MORE ON ENCAPSULATION
with C. J. Date

 

 

 

From: JPD

To: Editor

 

Regarding Date's article titled Encapsulation Is a Red Herring:

 

I think I might disagree with some of the points in the article - or maybe I don't.

 

To me, there are occasions where a complicated concept should be exposed to a user only as a scalar (even if, as you say, the representation is a list of arrays of stacks of trees or something similar 'under the covers') and there are cases where that same concept should be accessible to the user not as a scalar, i.e. the user should have full access to the lists, the arrays, the stacks, the trees, and anything else in the 'structure'. I would say this second case is precisely the case when the lists, stacks, trees, etc. are intended to be dealt with on a logical basis, as opposed to merely being the physical representation of some data with independent logical meaning - although it certainly may be the case that the physical representation is identical to the logical concept being expressed. I would say that in this second case, where full access is a legitimate possibility on logical grounds, there is a lot of value in allowing the user to choose whether or not to treat any of the lists, arrays, stacks, trees, or the entire pile of data, as a scalar, on a subjective basis - that is, treat the entire business as a scalar for one operation, and treat it as an open collection of sub-scalars for the next.

 

I could not decide if your position was against the above, but your statement that dates and times are scalars (in an objective sense) made it sound like you might be against the above. I contend that it is a subjective design decision whether:

 

1.      a date should be a scalar and nothing but a scalar at all times and that the year, month, and day fall strictly under the 'internal representation' umbrella not to be confused with the logical concept of a date, or

 

2.      a date should logically be a 3-tuple of year, month, and day attributes which the user can at any time, at his discretion, choose to treat together as a scalar value.

 

I contend that there is no objective answer to the foregoing, that the relational model makes no claim one way or the other, and that a truly relational language must be expressive enough to allow a database designer to implement either option 1 or 2 above as need dictates, and in the case of option 2, must be expressive enough to allow the user to treat composite data as scalar data as he pleases, wherever allowed by the designer.

 

You make the point that 'encapsulation conflicts somewhat with the need to be able to perform ad hoc queries', but you also conclude that 'our term scalar means exactly the same thing as encapsulated'. Therefore scalar conflicts with ad-hoc queries.
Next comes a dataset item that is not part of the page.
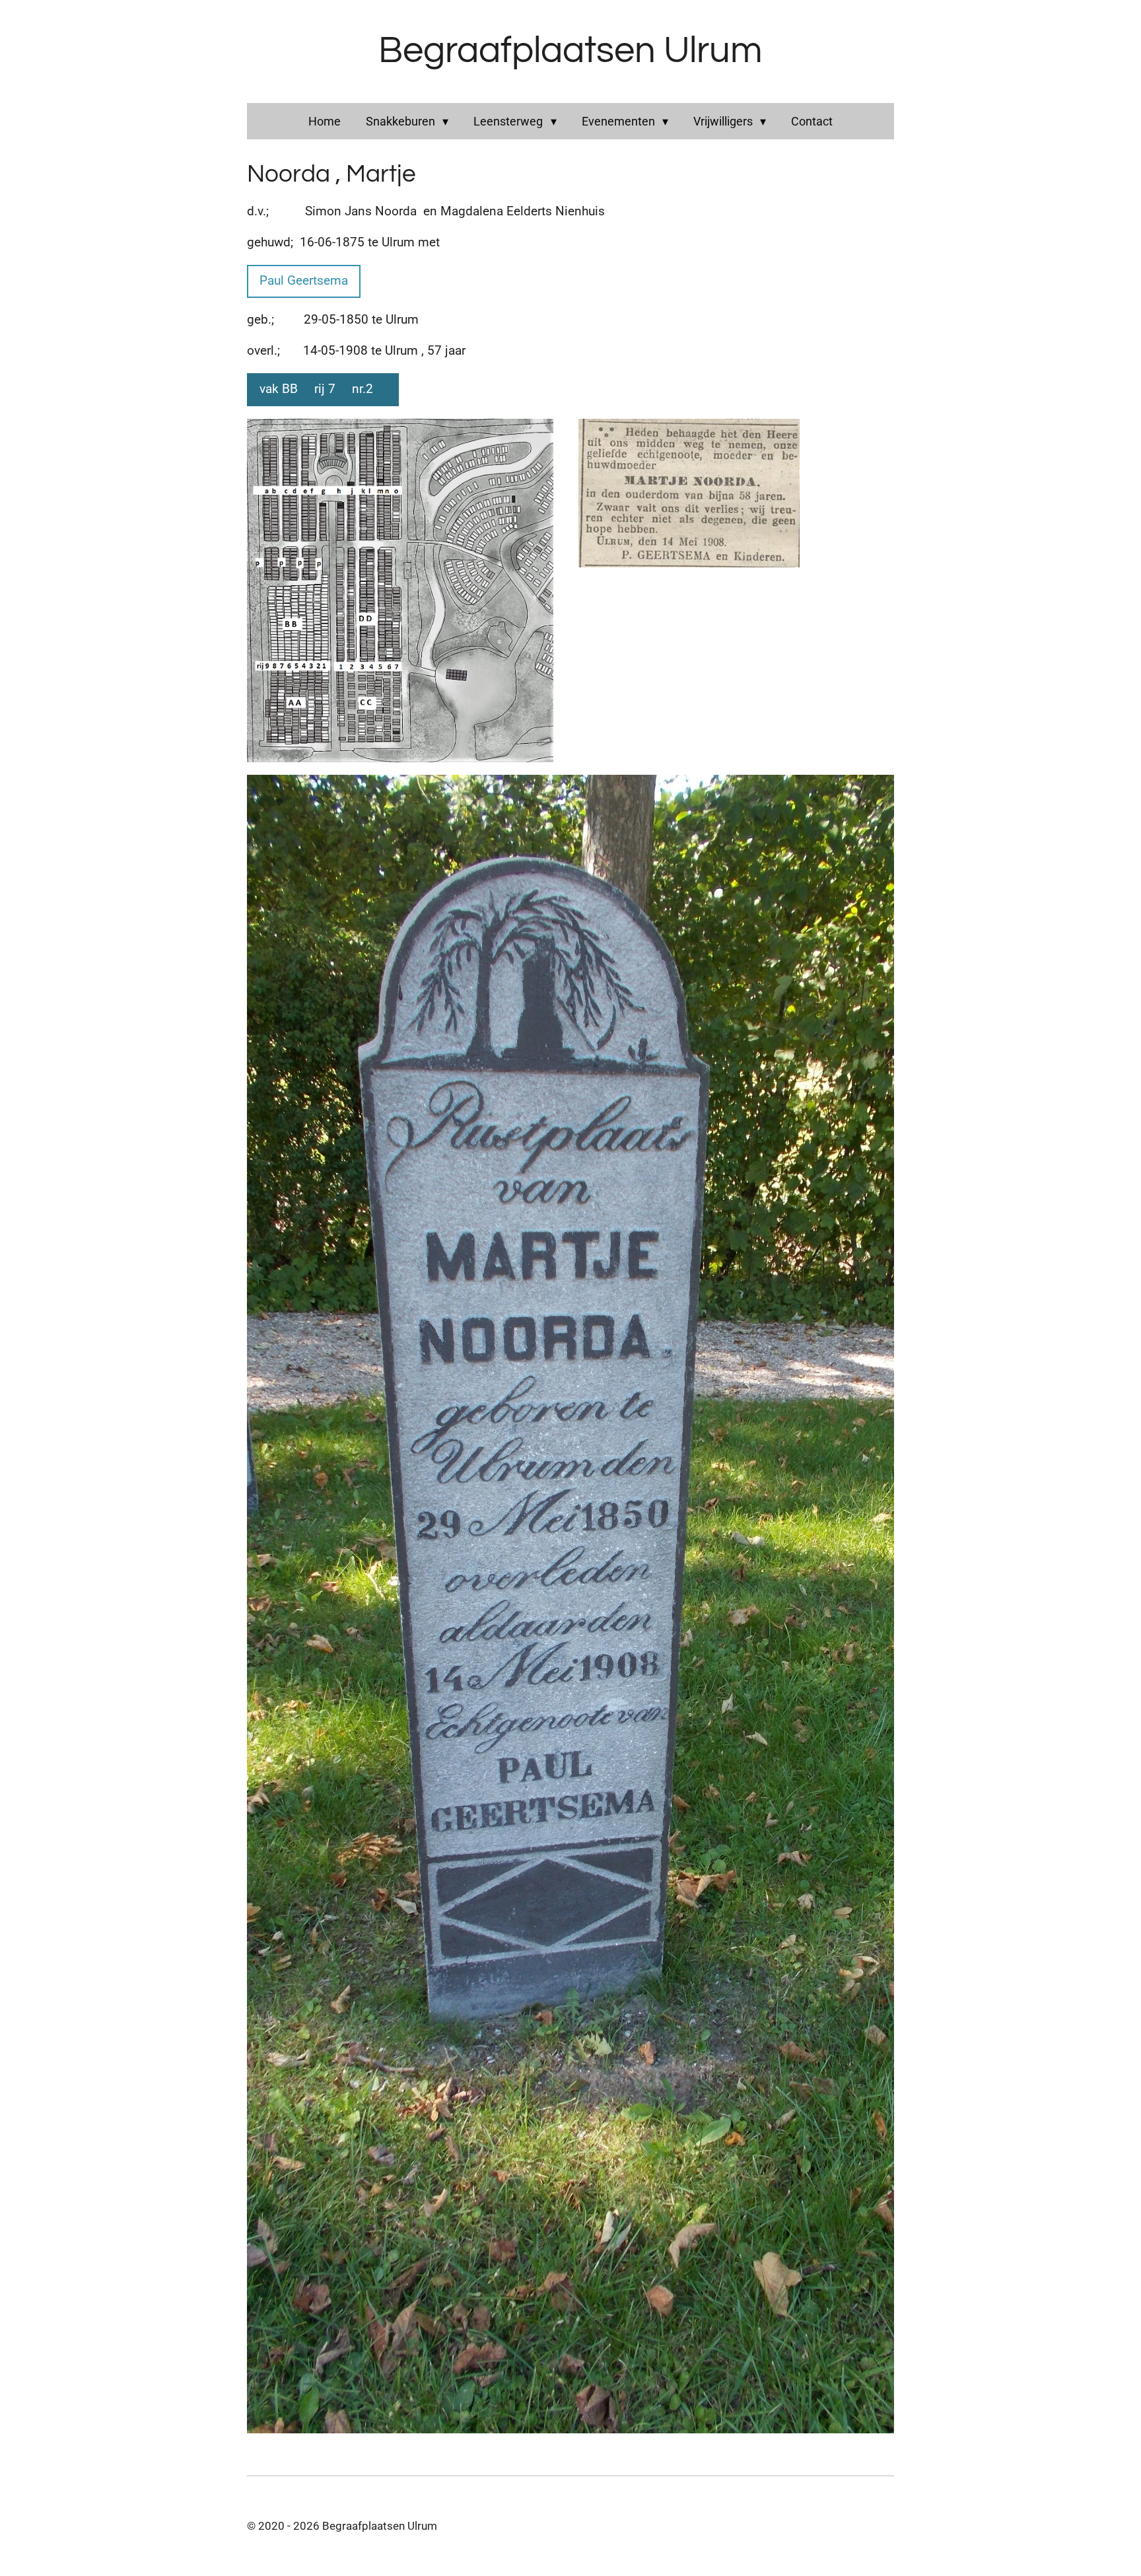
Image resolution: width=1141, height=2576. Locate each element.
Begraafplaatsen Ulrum (570, 51)
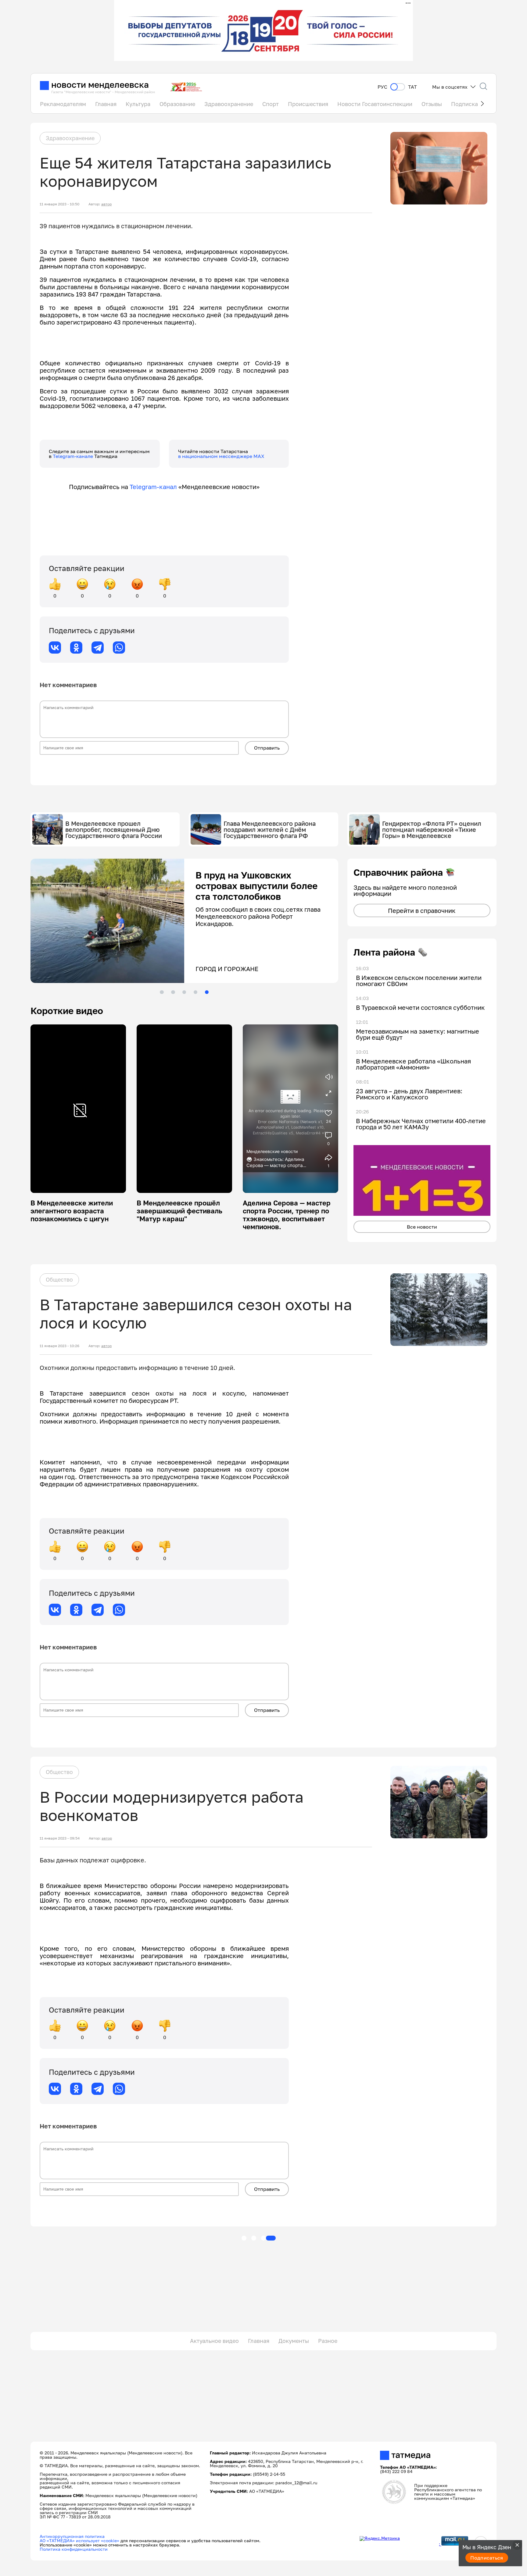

True enough for scalars types defined according to option 1, and your recourse in such a case has been to require creation of operators to expose relevant aspects of the representation; less true when the scalar nature of some quantity of data is left to the user to decide as in option 2. I might comment that if some component of a representation is important enough that it needs to be queried on, then maybe that component can't be so cleanly distinguished from the logical type.

 

 

C. J. Date Responds: I'm very sympathetic to most of the points in this message.  Rather than indulge in a blow-by-blow response, however, let me just say that I believe answers to most of those points can be found in my book AN INTRODUCTION TO DATABASE SYSTEMS, 8th Ed.  As for the term scalar: I've come to the conclusion that this term has no absolute meaning.  See my PRACTICAL DATABASE FOUNDATIONS paper #1, What First Normal Form Really Means.

 

PS:  I do think it's a mistake to treat a date as a tuple, though, because ">" doesn't apply to tuples; in other words, you couldn't handle chronological ordering.